Looseness fault of rotating parts, which is one of the common failures in the rotor system, has a serious influence on the normal operation of the rotor system, and leads to the reduction of mechanical power, or even machine malfunction. Generally, mechanical looseness includes pedestal looseness, base looseness and so on. For a double-disc single-span rotor system with pedestal looseness fault, Ma et al. [
1] used three dimensional spectrums and shaft center trajectory to analyze the influence of no loose bolt stiffness, looseness gap, and rotational speed on the dynamic characteristics of the rotor system. Sun et al. [
2] proposed a finite element model which can characterize complex structures, and verified the effectiveness of the proposed model by comparing critical speed and vibration mode. Zhang et al. [
3] proposed a rotor model with nonlinear oil film force, and solved this mode by the numerical method of Runge-Kutta, and obtained frequency characteristics of the rotor system. Lu et al. [
4] proposed a coupling model of the rotor system with looseness and rub-impact faults, and discussed the influence of the looseness stiffness and the clearance between rotor and stator on the dynamic characteristics of the rotor system based on the nonlinear finite element method and the contact theory. Based on nonlinearity measure, Mian et al. [
5] proposed an evaluation method of the pedestal looseness in bearing-rotor system with piecewise-linear stiffness, damping and nonlinear elastic force under constant rotational speed at constant speed. In Ref. [
6‐
9], the corresponding model was proposed, and the dynamic characteristics of the proposed model were analyzed. Liu [
10] proposed a dynamic model of looseness-rubbing coupling fault in the rotor-bearing system with dual-disk and three-support. Wang [
11] proposed a model of rotor-support-casing in the rotor system with support looseness fault. Yu [
12] proposed a dynamic model of rotor-bearing system with loose support. Chen [
13] proposed a dynamics model in a rotor-ball bearing-stator coupling system with rotor unbalance-loose coupling fault. For the complex movement of a single loose bearing pedestal rotor-bearing system, Zhang [
14] proposed a nonlinear non-steady oil-film force model with short bearings. Cao et al. [
15] proposed a nonlinear dynamic equation of rotor-bearing system with looseness fault between the pedestal and the casing. Xu et al. [
16] proposed a dynamics model of dual rotor system with loose bearing pedestal based on the dual rotor structure of experiment rig. Yang et al. [
17] analyzed the vibration features of the rotor system with respect to the effects of geometrical nonlinearity, rotor-stator rub and pedestal looseness, and revealed the change rules of resonant characteristic and rub region under different loose stiffness. Cao et al. [
18] proposed a vibration differential equation with piecewise-linear stiffness by considering the system with one-side support looseness and the rotor with unbalanced extraneous exciting force. Cao et al. [
19] proposed a dynamic model of rotor-bearing-pedestal system to investigate the vibration characteristics and stability due to fit clearance.

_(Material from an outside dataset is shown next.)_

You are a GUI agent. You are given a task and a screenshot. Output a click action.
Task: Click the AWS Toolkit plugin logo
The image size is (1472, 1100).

However, the above researches ignore the looseness fault in the disc-shaft system. Because the working environment of the disc in the rotor system is complex, and the working time is also long, the looseness of the disc-shaft easily occurs. When the interference between the disc and shaft is insufficient, the relative sliding of disc-shaft will be easily caused. This relative sliding has an influence on the dynamic characteristics of the rotor system with a loose disc. At present, some progress has been made in the looseness of rotating parts of rotor system [
20‐
25]. Behzad [
20,
21] proposed the model of the looseness of disc-shaft system with large clearance based on the hypothesis that the rotating speed of the disc is constant, and the disc and the shaft are always in contact. However this model ignored the collision and friction of disc-shaft, and assumed that the disc and the shaft rotated at the same speed. Obviously, the engineering practice does not meet these requirements. In practice, the disc-shaft looseness in the rotor system generally also occurs when the clearance is small, even no clearance [
22]. In our works [
23,
24], a dynamic model of rotor system with the clearance between the shaft and the disc is proposed in Ref. [
23],and a rotor system model with disc-shaft looseness with non-steady-state oil film force is proposed in Ref. [
24]. Wei [
25,
26] studied the disc-shaft looseness fault in rotor system caused by the excessive speed of the shaft. However these research results in disc-shaft system do not consider the influence of the disc-shaft looseness fault on the motion state of the rotor system with the insufficient interference force.
Therefore, the motion differential equations of the rotor system with loose disc caused by the insufficient interference force is proposed based on the contact model of the disc-shaft system with the microscopic surface morphology, and the numerical simulation and experiment test have been completed. The influence factors of the motion state of the disc, the vibration characteristics of the disc, the variation of the displacement difference of disc-shaft, and the trajectory of the disc. These obtained outcomes provide theoretical support for the fault diagnosis of the disc-shaft system with slight loose disc in engineering practice.